Maroc, un partenaire de confiance pour l’Europe ?

Depuis plusieurs mois, la France défend l’idée que l’Union européenne devrait adopter une politique industrielle plus sélective. Elle souhaite éviter que les préférences européennes ne soient « made in Europe » et non pas « made with Europe », ce qui pourrait englober indistinctement tous les pays partenaires de l’UE.

La France défend une approche plus sélective, distinguant les pays qui participent effectivement à la compétitivité et à la sécurité des approvisionnements européens de ceux qui demeurent de simples fournisseurs extérieurs. Le Maroc est considéré comme un candidat naturel pour cette approche en raison de sa stratégie industrielle et diplomatique.

La bataille se jouera également au Parlement européen, où les déléguations françaises et les rapporteurs français occupent des positions déterminantes dans l’examen du règlement. Il est crucial que ces représentants veillent à ce que les nouvelles frontières réglementaires ne fragilisent pas l’avenir du partenariat industriel maroco-français.

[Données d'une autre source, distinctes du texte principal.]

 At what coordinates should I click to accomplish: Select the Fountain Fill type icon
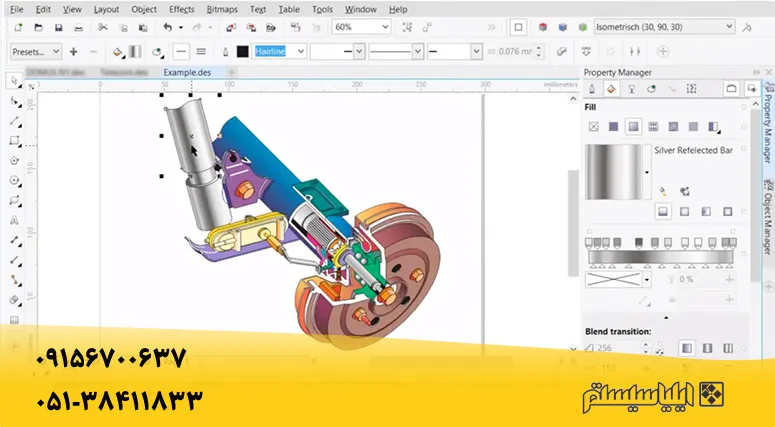point(633,127)
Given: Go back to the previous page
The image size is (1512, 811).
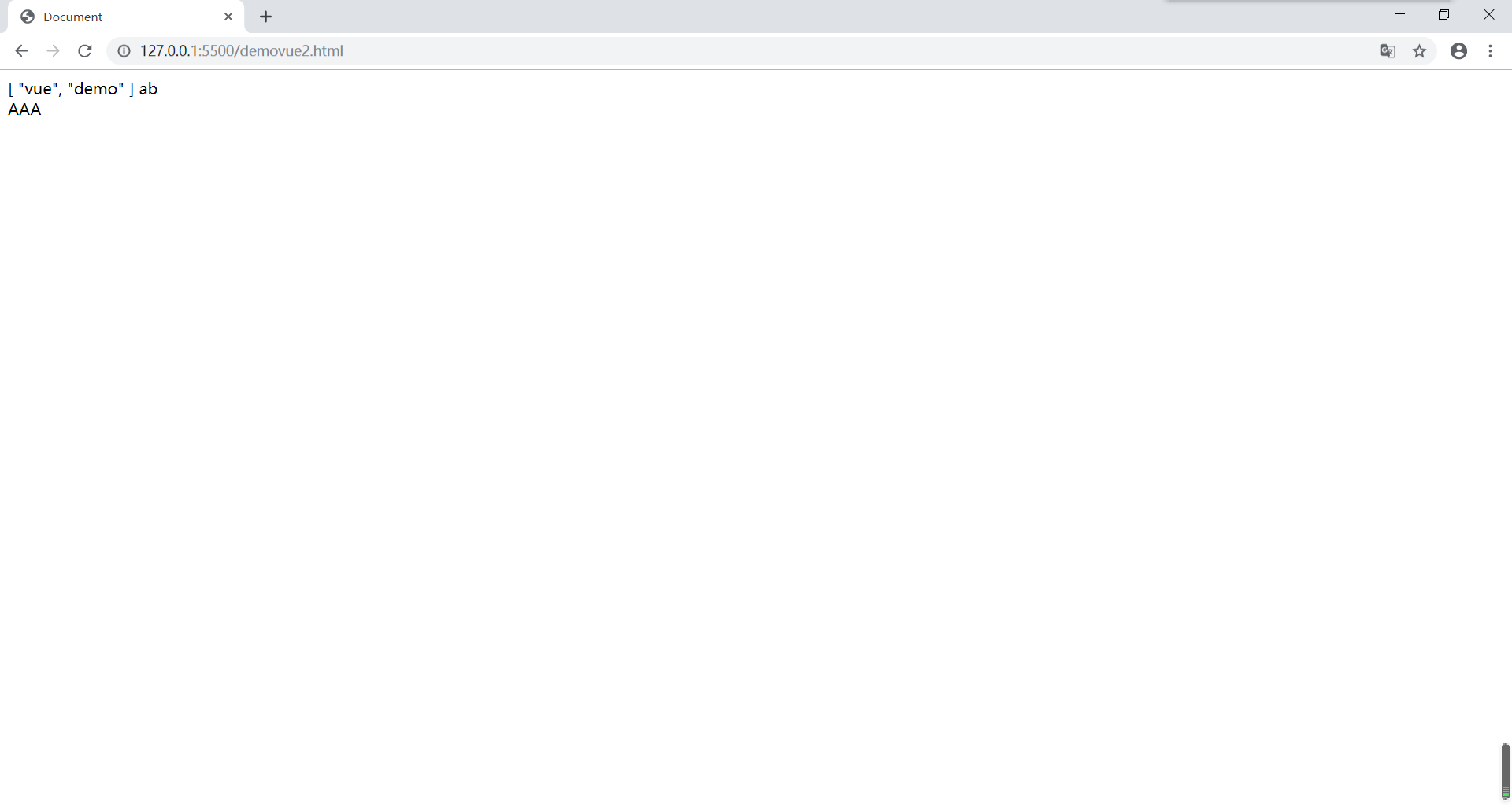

L’Allemagne jouera un rôle déterminant dans cette affaire. Berlin a longtemps regardé avec réserve les projets français de préférence industrielle européenne, mais sous la pression d’une crise industrielle et d’un débat politique intérieur durci par la montée de l’AFD, l’Allemagne ne peut plus se contenter d’un libre-échange classique.

Le Maroc a déjà mis en place une coopération industrielle avancée avec la France. Les usines Renault de Tanger et celles de Stellantis à Kenitra fonctionnent désormais comme des extensions des chaînes de production françaises, et les équipementiers fabriquent au Maroc des composants qui alimentent directement les sites industriels européens.

L’avenir du partenariat industriel franco-marocain sera donc décisif. Si la France ne demande pas officiellement au Maroc de figurer parmi les futurs partenaires de confiance, son stratégie industrielle et diplomatique en fait un candidat naturel.